## [AIM OF THE TASK]
Please repeat the text of every item below word for word, leaving out the pictures.

-- START OF EXCERPTED DATA --

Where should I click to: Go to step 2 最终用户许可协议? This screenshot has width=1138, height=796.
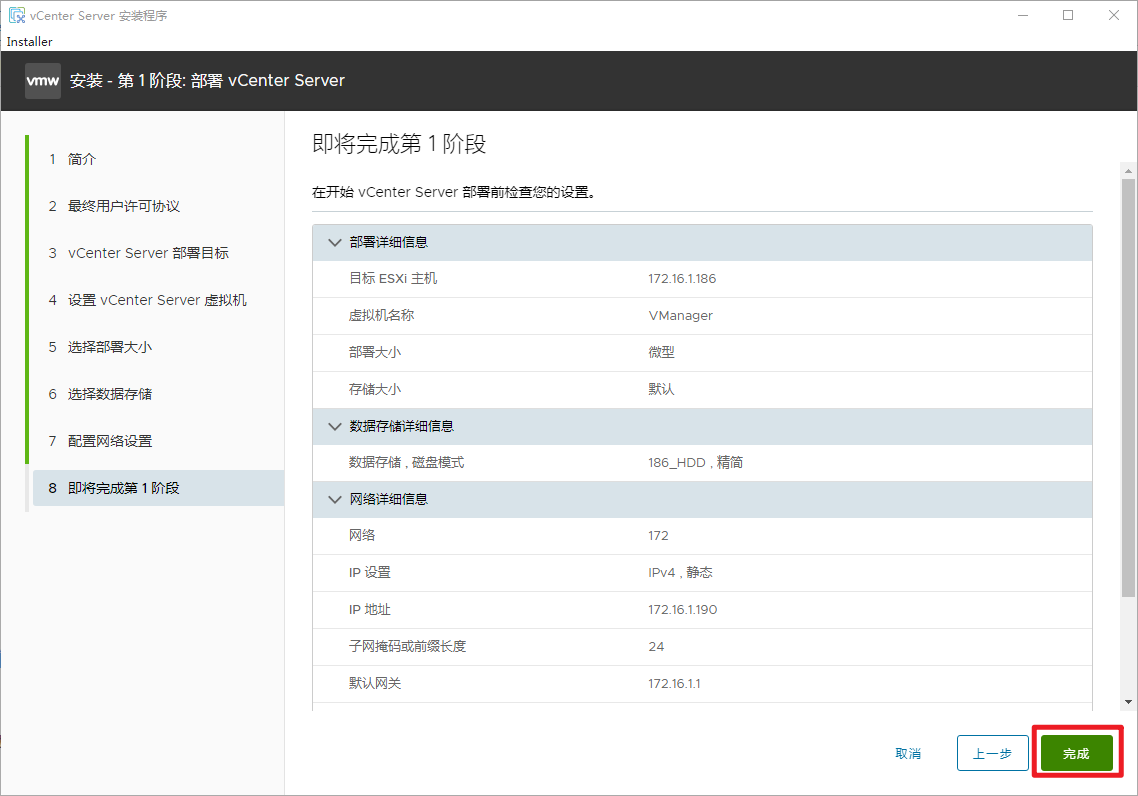(x=123, y=206)
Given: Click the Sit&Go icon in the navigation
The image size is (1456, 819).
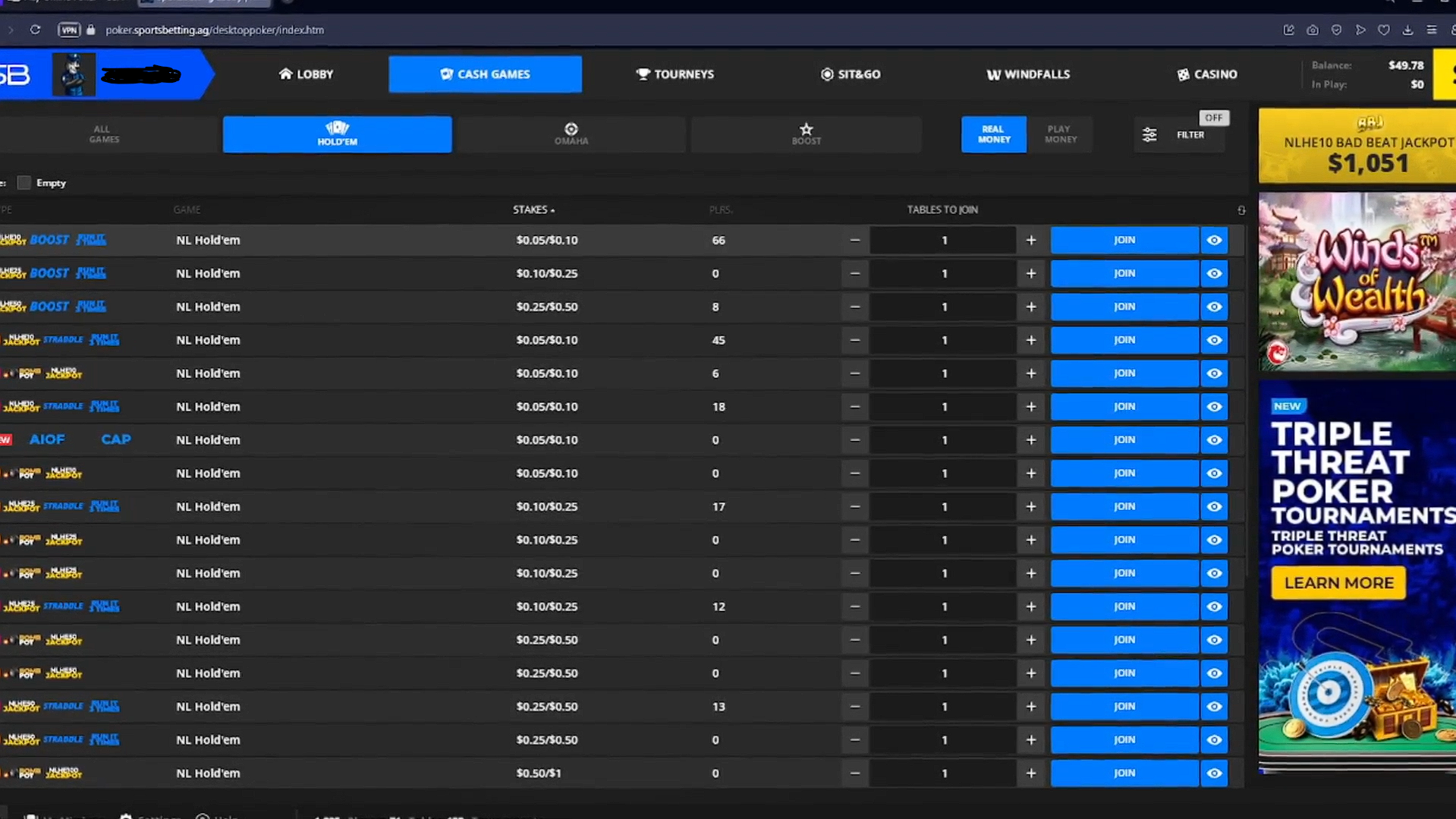Looking at the screenshot, I should pyautogui.click(x=826, y=74).
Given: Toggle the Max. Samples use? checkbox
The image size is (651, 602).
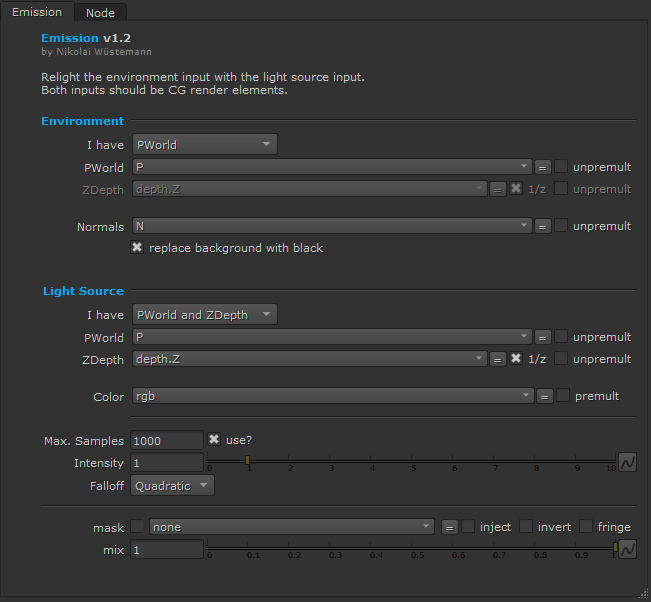Looking at the screenshot, I should [214, 440].
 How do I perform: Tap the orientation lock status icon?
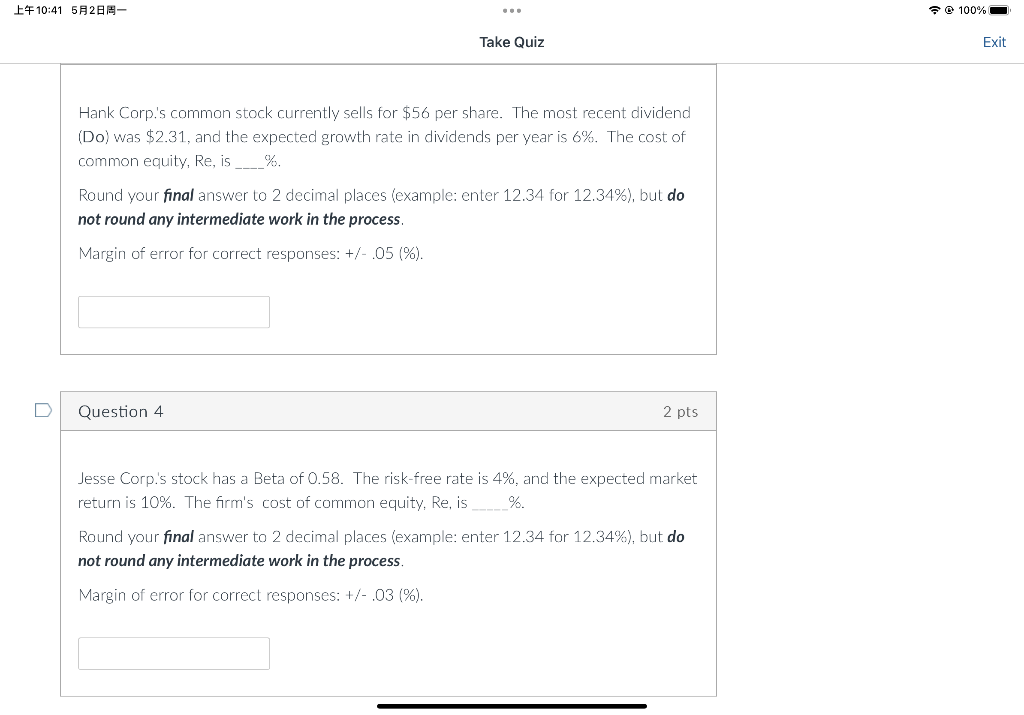949,10
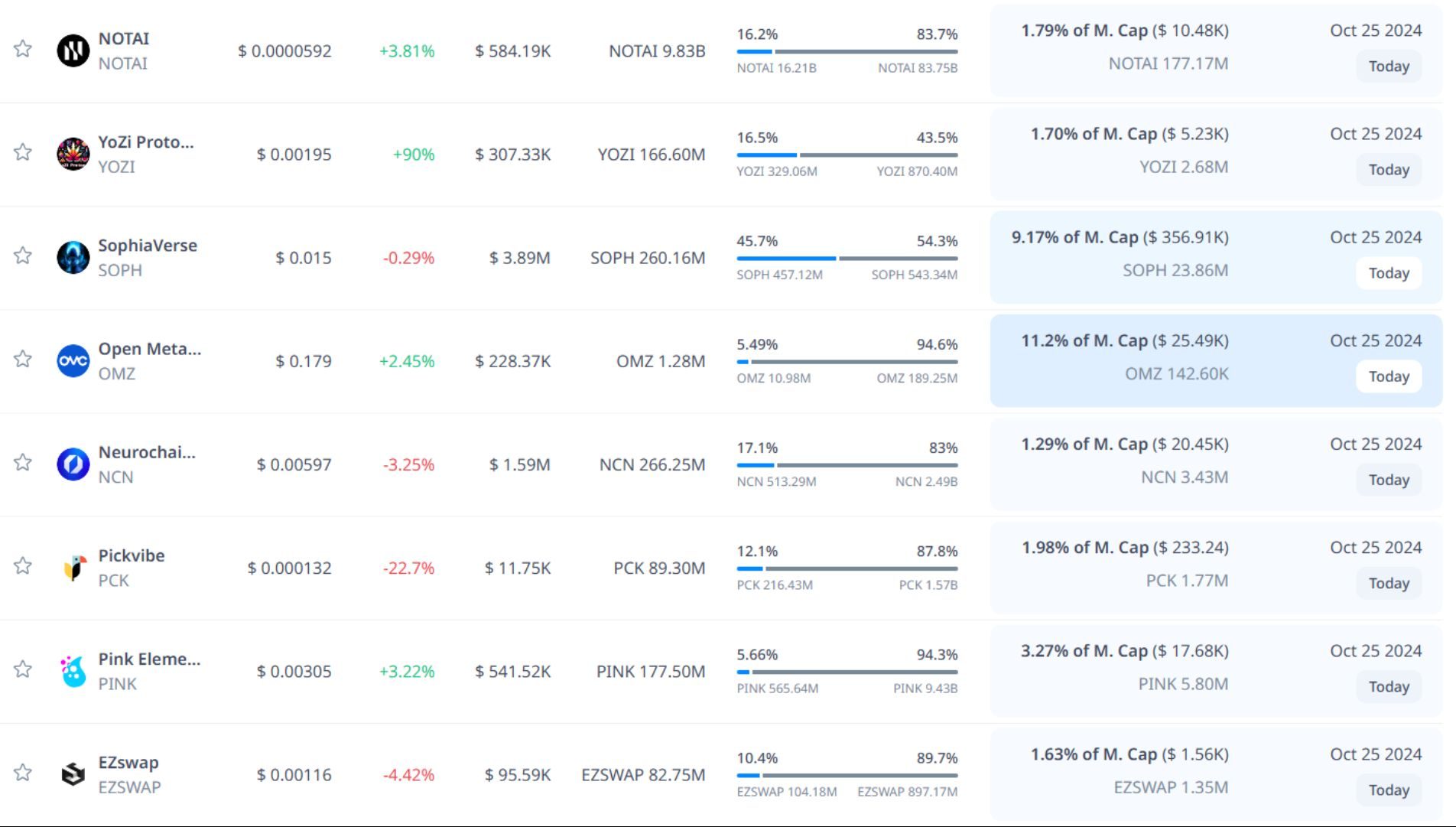This screenshot has height=827, width=1456.
Task: Click the NOTAI coin logo icon
Action: (73, 51)
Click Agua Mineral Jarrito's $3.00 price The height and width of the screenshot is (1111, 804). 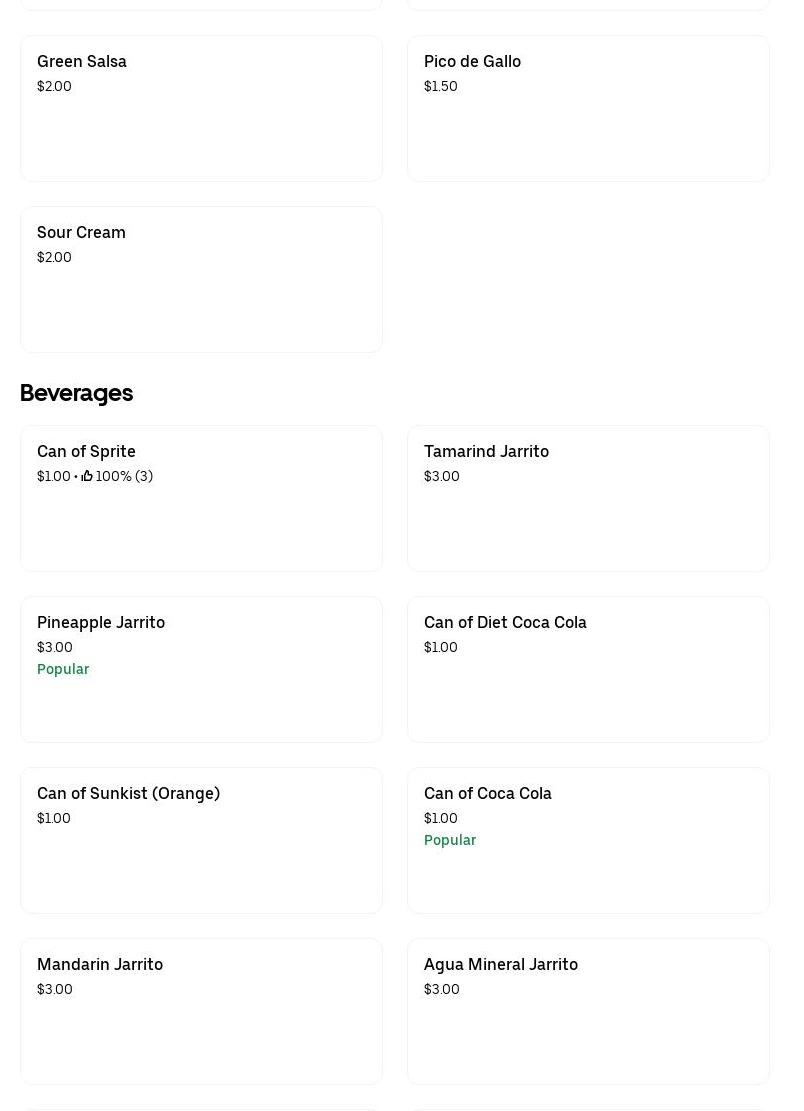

-- END OF EXCERPTED DATA --

## [FINAL RESULT]
Where should I click to: Go to step 2 最终用户许可协议? This screenshot has width=1138, height=796.
(x=123, y=206)
Given: Click the Sit&Go icon in the navigation
The image size is (1456, 819).
Looking at the screenshot, I should pyautogui.click(x=826, y=74).
Given: Toggle the Max. Samples use? checkbox
The image size is (651, 602).
Looking at the screenshot, I should [214, 440].
 How do I perform: Tap the orientation lock status icon?
949,10
This screenshot has height=827, width=1456.
Task: Click the NOTAI coin logo icon
Action: (73, 51)
Click Agua Mineral Jarrito's $3.00 price The height and width of the screenshot is (1111, 804). 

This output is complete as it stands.